威远侯本就不太擅长口舌。
加上他确实被皇帝攥住了把柄,此时云菅说了皇帝想说的话,他只能沉默下来装死。
若是再不装死,他还真怕皇帝上了头,将他治了罪!
南海水师目前确实离不开他,但偌大的雍朝良将百出,只要皇帝肯牺牲一部分百姓,肯花时间,迟早能寻到人代替他。

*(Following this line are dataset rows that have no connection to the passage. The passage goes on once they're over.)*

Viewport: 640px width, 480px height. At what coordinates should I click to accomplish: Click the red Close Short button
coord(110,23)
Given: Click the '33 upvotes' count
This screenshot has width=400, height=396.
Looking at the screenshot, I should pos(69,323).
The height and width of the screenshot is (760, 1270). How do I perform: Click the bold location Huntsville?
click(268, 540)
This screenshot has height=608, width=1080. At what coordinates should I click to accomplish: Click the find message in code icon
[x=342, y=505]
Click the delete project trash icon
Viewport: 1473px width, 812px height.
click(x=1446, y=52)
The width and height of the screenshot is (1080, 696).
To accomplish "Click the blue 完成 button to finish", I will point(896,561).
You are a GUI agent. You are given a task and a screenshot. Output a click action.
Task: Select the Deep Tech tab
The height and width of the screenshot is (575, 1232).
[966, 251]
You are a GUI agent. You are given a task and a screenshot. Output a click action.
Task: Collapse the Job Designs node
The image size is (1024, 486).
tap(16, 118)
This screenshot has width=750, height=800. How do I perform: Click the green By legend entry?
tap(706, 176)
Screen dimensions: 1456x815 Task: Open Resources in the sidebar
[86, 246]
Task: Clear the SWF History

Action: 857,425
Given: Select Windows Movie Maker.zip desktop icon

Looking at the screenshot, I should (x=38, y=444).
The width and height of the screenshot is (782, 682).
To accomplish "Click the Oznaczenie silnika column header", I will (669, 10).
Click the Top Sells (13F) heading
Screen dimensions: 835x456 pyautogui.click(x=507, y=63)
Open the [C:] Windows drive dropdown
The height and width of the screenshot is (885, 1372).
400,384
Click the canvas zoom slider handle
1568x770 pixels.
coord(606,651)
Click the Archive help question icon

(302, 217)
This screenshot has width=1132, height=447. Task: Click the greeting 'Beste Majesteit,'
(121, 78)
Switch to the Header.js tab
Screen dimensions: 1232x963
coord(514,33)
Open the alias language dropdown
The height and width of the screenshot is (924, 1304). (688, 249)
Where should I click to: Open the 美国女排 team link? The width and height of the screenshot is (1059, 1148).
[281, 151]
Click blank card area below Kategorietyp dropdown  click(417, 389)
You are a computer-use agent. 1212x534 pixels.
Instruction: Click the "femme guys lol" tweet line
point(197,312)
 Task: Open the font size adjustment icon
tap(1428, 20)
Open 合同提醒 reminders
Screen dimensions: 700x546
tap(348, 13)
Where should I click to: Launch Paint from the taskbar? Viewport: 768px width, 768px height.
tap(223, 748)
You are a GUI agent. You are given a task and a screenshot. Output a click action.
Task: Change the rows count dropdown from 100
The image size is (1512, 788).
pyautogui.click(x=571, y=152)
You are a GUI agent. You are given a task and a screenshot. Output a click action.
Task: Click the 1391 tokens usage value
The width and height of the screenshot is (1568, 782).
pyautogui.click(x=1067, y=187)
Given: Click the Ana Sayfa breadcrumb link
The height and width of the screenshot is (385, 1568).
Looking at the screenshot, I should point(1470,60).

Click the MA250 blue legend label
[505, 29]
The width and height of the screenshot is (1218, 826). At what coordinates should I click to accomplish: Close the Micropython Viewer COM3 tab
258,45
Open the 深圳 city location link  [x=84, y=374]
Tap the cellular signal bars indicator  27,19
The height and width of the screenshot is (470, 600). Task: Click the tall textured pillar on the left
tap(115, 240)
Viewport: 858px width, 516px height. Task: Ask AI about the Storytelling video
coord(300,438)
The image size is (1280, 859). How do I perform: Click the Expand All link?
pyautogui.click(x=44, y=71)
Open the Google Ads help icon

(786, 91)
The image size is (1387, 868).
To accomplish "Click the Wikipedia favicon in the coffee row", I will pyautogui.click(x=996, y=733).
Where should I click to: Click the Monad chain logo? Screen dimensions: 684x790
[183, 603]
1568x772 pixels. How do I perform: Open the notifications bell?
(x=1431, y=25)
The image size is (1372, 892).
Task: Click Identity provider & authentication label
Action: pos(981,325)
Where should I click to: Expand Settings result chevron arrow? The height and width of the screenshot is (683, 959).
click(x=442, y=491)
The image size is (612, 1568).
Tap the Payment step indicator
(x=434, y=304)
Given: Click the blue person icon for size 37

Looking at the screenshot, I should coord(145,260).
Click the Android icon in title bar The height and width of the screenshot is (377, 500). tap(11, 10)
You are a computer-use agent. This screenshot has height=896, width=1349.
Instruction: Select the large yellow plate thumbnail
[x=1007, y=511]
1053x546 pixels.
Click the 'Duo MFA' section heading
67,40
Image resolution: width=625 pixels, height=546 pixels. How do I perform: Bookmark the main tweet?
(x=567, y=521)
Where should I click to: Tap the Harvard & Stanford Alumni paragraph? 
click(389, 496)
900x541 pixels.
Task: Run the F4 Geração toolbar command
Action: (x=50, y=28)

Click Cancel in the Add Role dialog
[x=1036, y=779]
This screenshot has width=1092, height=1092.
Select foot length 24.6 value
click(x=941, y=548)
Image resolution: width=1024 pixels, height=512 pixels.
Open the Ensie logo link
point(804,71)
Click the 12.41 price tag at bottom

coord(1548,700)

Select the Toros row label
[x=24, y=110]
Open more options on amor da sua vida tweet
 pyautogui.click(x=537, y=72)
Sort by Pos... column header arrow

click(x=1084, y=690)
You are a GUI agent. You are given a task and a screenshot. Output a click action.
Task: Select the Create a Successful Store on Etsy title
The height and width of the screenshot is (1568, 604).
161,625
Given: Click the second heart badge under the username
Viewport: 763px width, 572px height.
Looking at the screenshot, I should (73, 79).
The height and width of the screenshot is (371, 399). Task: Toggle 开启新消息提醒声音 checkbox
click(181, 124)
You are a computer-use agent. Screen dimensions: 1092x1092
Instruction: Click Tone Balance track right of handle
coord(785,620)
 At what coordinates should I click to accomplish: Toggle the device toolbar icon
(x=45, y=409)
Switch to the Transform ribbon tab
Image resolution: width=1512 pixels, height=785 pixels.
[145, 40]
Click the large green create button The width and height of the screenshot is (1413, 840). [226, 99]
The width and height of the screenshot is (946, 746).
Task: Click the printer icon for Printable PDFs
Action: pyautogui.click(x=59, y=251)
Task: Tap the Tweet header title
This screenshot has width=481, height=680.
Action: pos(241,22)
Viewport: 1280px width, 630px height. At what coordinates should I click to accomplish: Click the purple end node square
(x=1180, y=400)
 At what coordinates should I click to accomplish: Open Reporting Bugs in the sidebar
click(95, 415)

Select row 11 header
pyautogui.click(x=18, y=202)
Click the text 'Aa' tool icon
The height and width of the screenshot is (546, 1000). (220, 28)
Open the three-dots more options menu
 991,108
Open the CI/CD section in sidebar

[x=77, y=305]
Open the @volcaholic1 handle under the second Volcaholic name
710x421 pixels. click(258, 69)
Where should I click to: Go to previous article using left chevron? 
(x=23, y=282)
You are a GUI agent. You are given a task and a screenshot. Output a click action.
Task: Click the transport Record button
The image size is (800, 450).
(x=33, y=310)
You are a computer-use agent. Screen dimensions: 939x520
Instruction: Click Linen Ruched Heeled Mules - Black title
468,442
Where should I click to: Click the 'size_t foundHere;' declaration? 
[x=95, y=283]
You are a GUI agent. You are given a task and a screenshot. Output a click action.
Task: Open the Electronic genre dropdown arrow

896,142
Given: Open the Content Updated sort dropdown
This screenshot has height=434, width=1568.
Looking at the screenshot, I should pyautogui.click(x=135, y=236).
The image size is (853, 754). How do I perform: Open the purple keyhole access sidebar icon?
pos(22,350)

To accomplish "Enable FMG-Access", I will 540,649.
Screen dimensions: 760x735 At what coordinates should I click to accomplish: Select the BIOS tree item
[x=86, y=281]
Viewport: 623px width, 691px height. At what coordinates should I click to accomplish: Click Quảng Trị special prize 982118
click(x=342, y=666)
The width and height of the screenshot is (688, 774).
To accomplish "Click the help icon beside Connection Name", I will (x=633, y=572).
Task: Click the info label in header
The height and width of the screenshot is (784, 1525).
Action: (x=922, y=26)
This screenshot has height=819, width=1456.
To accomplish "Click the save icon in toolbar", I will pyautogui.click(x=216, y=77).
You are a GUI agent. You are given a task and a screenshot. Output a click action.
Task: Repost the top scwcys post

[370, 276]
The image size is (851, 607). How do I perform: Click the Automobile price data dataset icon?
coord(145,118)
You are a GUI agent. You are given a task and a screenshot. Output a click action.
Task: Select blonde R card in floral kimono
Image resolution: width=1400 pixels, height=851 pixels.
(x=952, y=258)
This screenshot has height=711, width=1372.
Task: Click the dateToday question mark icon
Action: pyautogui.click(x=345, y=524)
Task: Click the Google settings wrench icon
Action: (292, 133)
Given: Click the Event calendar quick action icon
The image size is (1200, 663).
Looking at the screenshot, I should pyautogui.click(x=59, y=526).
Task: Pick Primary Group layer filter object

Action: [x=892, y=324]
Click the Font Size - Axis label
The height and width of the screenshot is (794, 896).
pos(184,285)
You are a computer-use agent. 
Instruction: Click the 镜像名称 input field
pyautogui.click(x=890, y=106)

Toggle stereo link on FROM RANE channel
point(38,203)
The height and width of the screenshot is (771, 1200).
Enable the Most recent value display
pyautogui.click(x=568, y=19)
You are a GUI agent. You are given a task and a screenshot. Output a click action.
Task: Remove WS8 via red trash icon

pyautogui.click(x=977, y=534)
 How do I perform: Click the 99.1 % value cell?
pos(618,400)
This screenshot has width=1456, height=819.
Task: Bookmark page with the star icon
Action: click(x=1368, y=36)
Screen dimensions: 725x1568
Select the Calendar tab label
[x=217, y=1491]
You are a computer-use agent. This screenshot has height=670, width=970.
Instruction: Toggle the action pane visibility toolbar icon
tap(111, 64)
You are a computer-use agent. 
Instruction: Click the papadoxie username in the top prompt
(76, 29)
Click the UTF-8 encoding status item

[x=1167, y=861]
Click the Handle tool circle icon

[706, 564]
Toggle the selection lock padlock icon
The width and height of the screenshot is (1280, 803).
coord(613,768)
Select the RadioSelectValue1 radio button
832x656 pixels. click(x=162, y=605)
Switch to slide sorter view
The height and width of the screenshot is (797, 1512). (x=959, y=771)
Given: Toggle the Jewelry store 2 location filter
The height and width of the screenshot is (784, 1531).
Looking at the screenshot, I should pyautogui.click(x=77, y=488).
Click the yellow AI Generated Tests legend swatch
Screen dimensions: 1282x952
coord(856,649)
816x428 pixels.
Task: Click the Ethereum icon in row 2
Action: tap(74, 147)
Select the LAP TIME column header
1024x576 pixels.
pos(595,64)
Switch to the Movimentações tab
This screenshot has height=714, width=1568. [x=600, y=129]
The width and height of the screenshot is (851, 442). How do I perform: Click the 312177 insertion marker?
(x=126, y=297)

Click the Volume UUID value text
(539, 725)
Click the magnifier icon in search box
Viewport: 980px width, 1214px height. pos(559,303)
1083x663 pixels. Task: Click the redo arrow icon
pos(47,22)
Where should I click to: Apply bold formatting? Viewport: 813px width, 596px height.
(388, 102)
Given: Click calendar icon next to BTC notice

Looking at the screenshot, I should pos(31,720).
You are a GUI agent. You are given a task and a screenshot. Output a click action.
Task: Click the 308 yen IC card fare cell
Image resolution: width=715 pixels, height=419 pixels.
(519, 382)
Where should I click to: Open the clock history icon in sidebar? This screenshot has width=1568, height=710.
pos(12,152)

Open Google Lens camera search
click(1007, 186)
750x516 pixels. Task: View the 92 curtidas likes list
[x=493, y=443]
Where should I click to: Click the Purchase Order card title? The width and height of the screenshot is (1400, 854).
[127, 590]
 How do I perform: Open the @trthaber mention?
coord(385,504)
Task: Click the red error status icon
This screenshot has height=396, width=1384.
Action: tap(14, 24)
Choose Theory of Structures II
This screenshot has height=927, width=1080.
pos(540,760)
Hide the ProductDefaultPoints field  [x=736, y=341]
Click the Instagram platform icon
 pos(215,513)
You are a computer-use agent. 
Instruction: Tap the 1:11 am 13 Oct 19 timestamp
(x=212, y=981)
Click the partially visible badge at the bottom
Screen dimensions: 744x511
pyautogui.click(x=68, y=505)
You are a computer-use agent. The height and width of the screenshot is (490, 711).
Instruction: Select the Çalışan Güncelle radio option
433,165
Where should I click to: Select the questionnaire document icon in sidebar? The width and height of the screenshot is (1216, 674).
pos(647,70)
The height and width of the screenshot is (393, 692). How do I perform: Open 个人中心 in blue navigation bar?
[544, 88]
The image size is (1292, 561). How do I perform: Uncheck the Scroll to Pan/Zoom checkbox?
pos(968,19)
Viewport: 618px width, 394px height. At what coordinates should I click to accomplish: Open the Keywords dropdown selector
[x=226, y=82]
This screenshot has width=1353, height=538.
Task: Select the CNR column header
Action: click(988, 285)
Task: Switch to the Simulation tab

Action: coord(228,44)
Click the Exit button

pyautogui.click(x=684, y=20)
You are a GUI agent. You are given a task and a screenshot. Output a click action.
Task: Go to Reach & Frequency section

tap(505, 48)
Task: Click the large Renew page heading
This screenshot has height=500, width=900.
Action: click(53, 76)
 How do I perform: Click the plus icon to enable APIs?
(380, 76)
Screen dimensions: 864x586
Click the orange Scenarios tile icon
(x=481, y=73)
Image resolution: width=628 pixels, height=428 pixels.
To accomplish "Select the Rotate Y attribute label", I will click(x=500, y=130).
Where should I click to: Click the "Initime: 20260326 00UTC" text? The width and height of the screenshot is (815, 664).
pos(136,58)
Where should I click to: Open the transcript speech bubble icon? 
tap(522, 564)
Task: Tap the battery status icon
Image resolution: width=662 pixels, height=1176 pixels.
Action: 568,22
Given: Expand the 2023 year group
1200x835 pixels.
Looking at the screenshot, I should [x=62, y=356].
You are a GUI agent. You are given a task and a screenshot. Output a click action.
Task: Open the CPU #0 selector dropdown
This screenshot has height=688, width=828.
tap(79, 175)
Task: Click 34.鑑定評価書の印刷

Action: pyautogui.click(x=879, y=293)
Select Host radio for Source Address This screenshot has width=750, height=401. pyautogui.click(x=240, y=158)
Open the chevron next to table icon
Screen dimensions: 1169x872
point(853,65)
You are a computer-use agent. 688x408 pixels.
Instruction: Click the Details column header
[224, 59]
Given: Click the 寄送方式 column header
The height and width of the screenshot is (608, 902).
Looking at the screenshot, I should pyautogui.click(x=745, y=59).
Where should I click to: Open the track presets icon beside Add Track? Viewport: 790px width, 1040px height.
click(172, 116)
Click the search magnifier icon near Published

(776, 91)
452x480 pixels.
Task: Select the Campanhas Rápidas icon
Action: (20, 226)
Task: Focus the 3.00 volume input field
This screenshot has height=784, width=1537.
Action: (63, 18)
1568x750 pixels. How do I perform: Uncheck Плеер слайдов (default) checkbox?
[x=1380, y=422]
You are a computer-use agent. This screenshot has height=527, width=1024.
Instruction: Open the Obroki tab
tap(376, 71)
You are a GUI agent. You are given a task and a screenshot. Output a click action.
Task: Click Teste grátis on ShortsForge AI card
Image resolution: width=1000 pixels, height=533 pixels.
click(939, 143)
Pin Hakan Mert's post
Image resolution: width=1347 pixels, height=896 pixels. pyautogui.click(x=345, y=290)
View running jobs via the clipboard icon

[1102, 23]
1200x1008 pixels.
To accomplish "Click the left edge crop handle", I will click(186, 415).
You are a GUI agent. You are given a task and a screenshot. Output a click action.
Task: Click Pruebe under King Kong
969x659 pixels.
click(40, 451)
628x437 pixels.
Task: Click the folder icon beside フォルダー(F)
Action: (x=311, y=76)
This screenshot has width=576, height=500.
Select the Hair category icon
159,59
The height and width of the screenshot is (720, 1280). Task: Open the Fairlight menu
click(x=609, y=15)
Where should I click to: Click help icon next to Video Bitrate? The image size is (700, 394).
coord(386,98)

想明白事情轻重的威远侯,便气哼哼的垂着头,再也不吭声了。
这边“家事”一了,终于轮到了周家的事。
皇帝只是开了个话头,周侍郎就“扑通”一声重重跪在了地上:“求陛下为我儿主持公道!”
他双目猩红,话语中的沉痛和恨意,似泣了血一般,反倒把皇帝的话都给逼了回去。
皇帝沉默片刻,先看了眼云菅。
云菅开始垂眸喝茶,选择装死!
笑话,这才刚开始就让她发挥啊?万一她说错什么话怎么办?
见云菅不理,皇帝瞪她一眼,才对周侍郎道:“周卿,你和宜宁都说过前因后果了,但这事……”
周侍郎立马抬头道:“陛下,我周家几十年来都是这样的家规,嫁进我周家的女子,从未有人提出过异议。当初陛下为县主和我儿赐婚,不也是看中我周家恪守规矩吗?为何到头来,好像错处都变成我周家的了?”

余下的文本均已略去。